The use of Radio Frequency Identification (RFID) technology by IT managers to manage their data center assets, like servers and routers, is gaining adoption, said Jonathan Collins, UK-based principal analyst with the RFID & contactless group at ABI Research.
Maintaining inventories of data center hardware is often a manual, long-winded task that can result in inaccuracies, said Collins. "There's a manpower cost there," he said. "They need to walk around and check these things, and enter this in the database."
With RFID technology, Collins said employees could simply walk around the data center with handheld RFID readers and determine what's present and what's missing. But while eliminating a manual process is a savings on employee time that could be best applied elsewhere, Collins said RFID technology can also ensure inventory accuracy, which is a point of sensitivity for certain industries like financial services that need to ensure certain audit capabilities of their IT infrastructure. "If a bank can't find one of its servers, there are regulatory obligations around being able to retrieve that data," he said.
Regulatory compliance aside, IT managers who lease hardware would benefit from the accuracy of RFID-driven asset management, said Collins, because they can trim costs by better identifying which equipment is actually being used and which is lying around gathering dust.
According to ABI Research, IT asset tracking may only currently encompass a mere fraction of a per cent of the worldwide RFID asset tracking market, but that figure will grow to more than 10 per cent by the end of 2013.

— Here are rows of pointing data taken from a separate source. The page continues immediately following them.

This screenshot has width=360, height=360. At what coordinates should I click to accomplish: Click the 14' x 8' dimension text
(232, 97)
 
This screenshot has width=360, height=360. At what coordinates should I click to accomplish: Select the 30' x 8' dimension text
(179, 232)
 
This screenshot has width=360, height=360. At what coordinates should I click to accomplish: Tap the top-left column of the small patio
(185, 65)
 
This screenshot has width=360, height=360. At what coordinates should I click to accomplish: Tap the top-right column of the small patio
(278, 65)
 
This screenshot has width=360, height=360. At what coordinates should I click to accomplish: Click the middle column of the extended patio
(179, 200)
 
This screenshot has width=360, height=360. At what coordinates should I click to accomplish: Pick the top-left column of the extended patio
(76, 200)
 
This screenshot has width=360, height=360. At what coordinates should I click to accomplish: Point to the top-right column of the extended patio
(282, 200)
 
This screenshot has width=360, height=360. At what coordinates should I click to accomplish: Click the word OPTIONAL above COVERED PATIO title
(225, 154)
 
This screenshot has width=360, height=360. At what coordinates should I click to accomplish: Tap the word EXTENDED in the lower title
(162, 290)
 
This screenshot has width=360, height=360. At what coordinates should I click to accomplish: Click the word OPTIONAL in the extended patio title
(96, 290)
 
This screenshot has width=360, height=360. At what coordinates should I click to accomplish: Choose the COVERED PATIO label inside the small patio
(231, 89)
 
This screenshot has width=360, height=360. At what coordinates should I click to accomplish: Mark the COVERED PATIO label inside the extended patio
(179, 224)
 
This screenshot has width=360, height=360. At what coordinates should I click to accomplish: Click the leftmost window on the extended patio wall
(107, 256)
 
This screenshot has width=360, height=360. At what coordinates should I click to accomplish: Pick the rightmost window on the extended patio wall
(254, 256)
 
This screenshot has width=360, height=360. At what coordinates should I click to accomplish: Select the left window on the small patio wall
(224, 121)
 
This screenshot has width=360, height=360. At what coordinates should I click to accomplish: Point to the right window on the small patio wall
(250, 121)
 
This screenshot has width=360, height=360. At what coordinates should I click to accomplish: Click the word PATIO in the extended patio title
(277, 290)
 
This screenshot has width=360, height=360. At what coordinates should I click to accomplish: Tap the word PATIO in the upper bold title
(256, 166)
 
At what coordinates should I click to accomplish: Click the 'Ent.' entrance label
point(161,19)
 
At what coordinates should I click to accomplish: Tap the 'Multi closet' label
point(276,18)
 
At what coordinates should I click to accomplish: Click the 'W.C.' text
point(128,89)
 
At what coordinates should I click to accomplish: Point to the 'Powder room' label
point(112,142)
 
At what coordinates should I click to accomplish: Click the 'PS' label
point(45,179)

IT managers can use passive or active RFID technology to implement RFID asset tracking in their data center. With passive RFID, for instance, staff can use handheld readers to read tags placed on hardware that needs to be tracked. Also, readers can be placed above entrances leading from the data center so that hardware leaving the premises can be identified. Introducing RFID in the data center is certainly "relatively easy compared to a retail supply chain" where a heavier reader infrastructure is required, said Collins.
The cost of passive and active RFID tags is about US$1.31 and $10 each, respectively.
"Compared to the sum spent on the hardware itself and the data sitting on it," said Collins, "there's quite a good chance of ROI in a year and even 18 months."